There are other etiologies that can cause calcified lymphadenopathies, both benign and malignant. The benign causes include, for example, tuberculosis, sarcoidosis, histoplasmosis and prior Bacillus Calmette-Guerin vaccination. These granulomatous calcifications typically exhibit a coarse appearance (5, 11). Long-term chrysotherapy, which involves the administration of gold salts for the treatment of rheumatoid arthritis, can result in their accumulation in the lymph nodes, potentially simulating calcifications. This deposition may persist for up to 20 years after discontinuation of therapy (5, 12). A similar phenomenon occurs with certain drugs, such as cocaine, due to talc deposition. Another benign etiology to consider is fat necrosis, especially when calcifications are located in the axillary tail and the patient has a history of prior trauma (13). Talc powder from certain deodorants may also mimic calcified lymph nodes on mammography, particularly when the calcifications are bilateral (3).
The most common malignant cause of axillary lymph node calcifications is metastasis from breast carcinoma (5, 14). These calcifications are usually unilateral and present as pleomorphic and/or amorphous microcalcifications, similar to those seen in breast cancer lesions, in contrast to the coarse and large calcifications commonly associated with benign processes (14).
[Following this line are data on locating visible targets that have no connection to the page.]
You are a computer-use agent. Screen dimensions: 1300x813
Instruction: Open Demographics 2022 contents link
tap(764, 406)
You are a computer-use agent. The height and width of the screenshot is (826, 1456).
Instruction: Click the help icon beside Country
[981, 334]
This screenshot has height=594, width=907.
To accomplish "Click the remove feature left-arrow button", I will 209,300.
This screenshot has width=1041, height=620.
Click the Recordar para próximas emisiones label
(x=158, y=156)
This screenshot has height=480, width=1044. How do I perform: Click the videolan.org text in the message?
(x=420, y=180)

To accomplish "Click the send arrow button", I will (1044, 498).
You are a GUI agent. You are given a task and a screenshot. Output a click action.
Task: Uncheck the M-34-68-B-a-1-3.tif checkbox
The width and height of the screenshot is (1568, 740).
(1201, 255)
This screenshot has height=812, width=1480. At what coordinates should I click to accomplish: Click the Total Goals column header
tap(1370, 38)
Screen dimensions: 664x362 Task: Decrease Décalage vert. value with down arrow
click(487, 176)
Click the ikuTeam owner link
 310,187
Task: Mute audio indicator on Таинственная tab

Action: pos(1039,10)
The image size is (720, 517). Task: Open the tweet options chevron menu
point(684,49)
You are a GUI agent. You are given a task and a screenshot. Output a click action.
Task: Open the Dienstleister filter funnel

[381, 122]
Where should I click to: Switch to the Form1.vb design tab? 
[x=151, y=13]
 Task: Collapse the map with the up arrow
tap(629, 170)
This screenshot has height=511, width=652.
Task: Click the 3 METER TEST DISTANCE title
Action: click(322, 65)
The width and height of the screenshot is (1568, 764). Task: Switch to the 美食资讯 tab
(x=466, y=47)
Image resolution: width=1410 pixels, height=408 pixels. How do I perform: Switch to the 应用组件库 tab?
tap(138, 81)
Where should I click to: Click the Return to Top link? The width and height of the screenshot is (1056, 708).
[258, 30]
In cases of occult carcinoma, however, axillary calcifications may be more difficult to differentiate.
Non-breast neoplasms that can occasionally cause calcified adenopathy in the axilla (often bilaterally) include those that produce mucin, such as ovarian serous-papillary adenocarcinoma (4, 9), mucinous adenocarcinoma of the colon and papillary thyroid carcinoma. These calcifications typically appear amorphous and peripheral, due to the presence of psammoma bodies (9). In addition, patients with lymphoma undergoing treatment (either chemotherapy or radiotherapy) may exhibit calcification of axillary lymphadenopathy, which, in this context, is associated with a favorable therapeutic response (5, 15).
Both clinical history and physical examination, together with imaging findings, are essential for narrowing the differential diagnoses. In cases of suspicious calcifications in axillary lymph nodes and negative results on conventional imaging (mammography/ultrasound), contrast-enhanced breast MRI may be performed to identify an occult primary tumor (16). In patients where benign status can be confidently established, unnecessary biopsies can be avoided. Nevertheless, if tissue sampling is performed, accurate clinical and radiologic-pathologic correlations are required.
In summary, the presented case report described an uncommon mammographic finding of calcification in axillary lymph nodes resulting from migration and deposition of pigment after tattooing. This condition, likely unfamiliar to most radiologists, should be considered in the differential diagnosis to avoid unnecessary escalation of care.